━━━ ФРАГМЕНТ СТРАНИЦЫ ━━━

Текст книги "Главная тайна горлана-главаря. Ушедший сам"
Автор книги: Эдуард Филатьев
Жанр: Биографии и Мемуары, Публицистика
Возрастные ограничения: +18
сообщить о неприемлемом содержимом
Текущая страница: 38 (всего у книги 64 страниц)
Чистить партию и страну от своих оппонентов Сталин не прекращал.
Вальтер Кривицкий:
«Сталин проводил свою чистку не так, как это сделал Гитлер 30 июня 1934 года. Гитлер стоял перед лицом организованной и бросившей вызов оппозиции, и удар его был молниеносен. У Сталина не было такой оппозиции, он столкнулся с общим глубочайшим недовольством, и его задача заключалась в том, чтобы пресечь действия потенциальных лидеров какого-либо движения, не допустить их к власти. Поэтому Сталин выжидал, продвигаясь к своей цели шаг за шагом».
Эти «шаги» вождя были почти незаметны. Кто, скажем, обращал тогда внимание на то, что на тех или иных постах появлялись новые руководители? А 21 мая 1935 года с должности начальника Иностранного отдела ГУГБ НКВД СССР был снят Артур Артузов. Вместо него назначили Абрама Слуцкого. В мае того же года заместителя наркома по иностранным делам Григория Сокольникова вдруг назначили первым заместителем наркома лесной промышленности СССР. Это было явным понижением.

━━━

ЗАДАНИЯ
1. Кого, согласно отрывку о сталинских чистках, назначили начальником Иностранного отдела ГУГБ НКВД СССР вместо Артура Артузова?
2. Назовите всех людей, чьи имена встречаются в отрывке о сталинских чистках, включая автора книги.
3. Перескажите отрывок о сталинских чистках в двух предложениях.

━━━ ИСХОДНЫЕ ДАННЫЕ ━━━

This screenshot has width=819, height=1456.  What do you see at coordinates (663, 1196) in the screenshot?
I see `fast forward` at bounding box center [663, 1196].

━━━
━━━ ИСХОДНЫЕ ДАННЫЕ ━━━

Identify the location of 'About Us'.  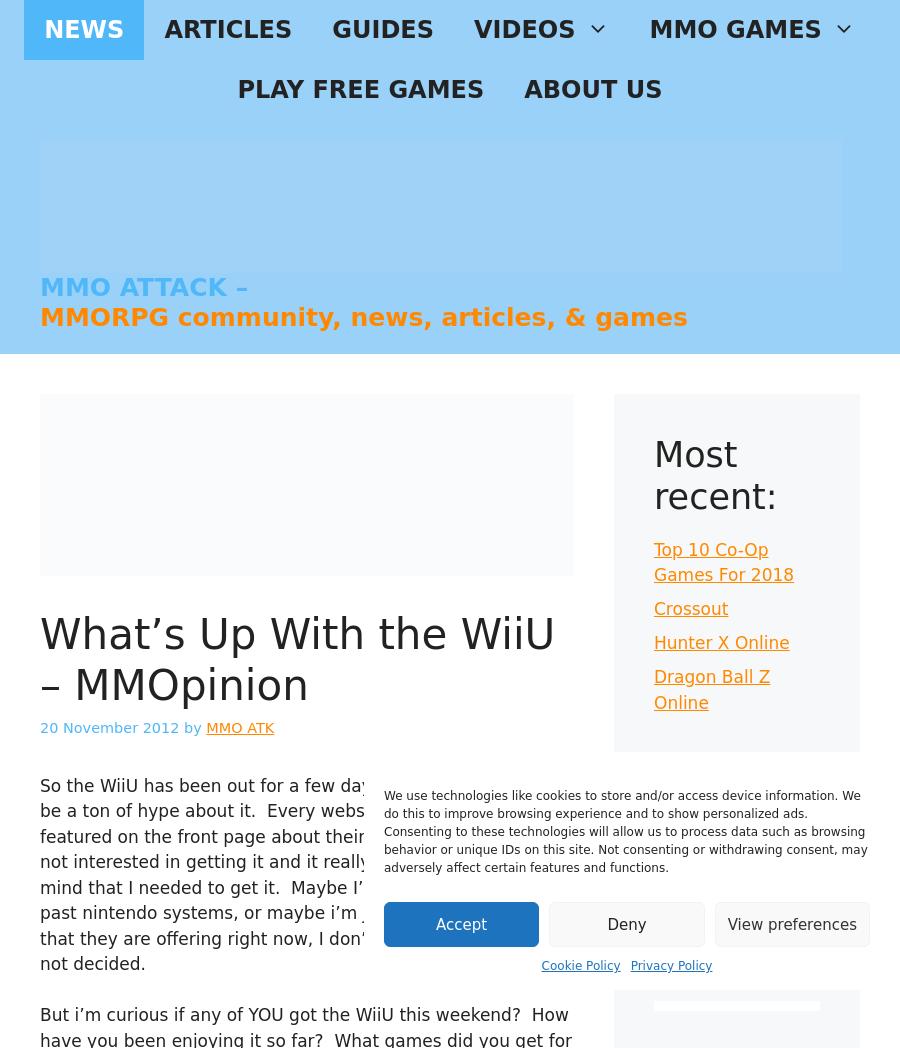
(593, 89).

━━━

ОТВЕТЫ К ЗАДАНИЯМ
1. Абрама Слуцкого.

2. Эдуард Филатьев, Сталин, Вальтер Кривицкий, Гитлер, Артур Артузов, Абрам Слуцкий, Григорий Сокольников.

3. По словам Вальтера Кривицкого, Сталин, продолжая чистить партию и страну от оппонентов, действовал не молниеносным ударом, как Гитлер, а выжидал и шаг за шагом не допускал к власти потенциальных лидеров. Эти почти незаметные шаги выражались в кадровых перестановках: в мае 1935 года Артура Артузова сняли с поста начальника Иностранного отдела ГУГБ НКВД СССР, а Григория Сокольникова из заместителей наркома по иностранным делам перевели в первые заместители наркома лесной промышленности, что было явным понижением.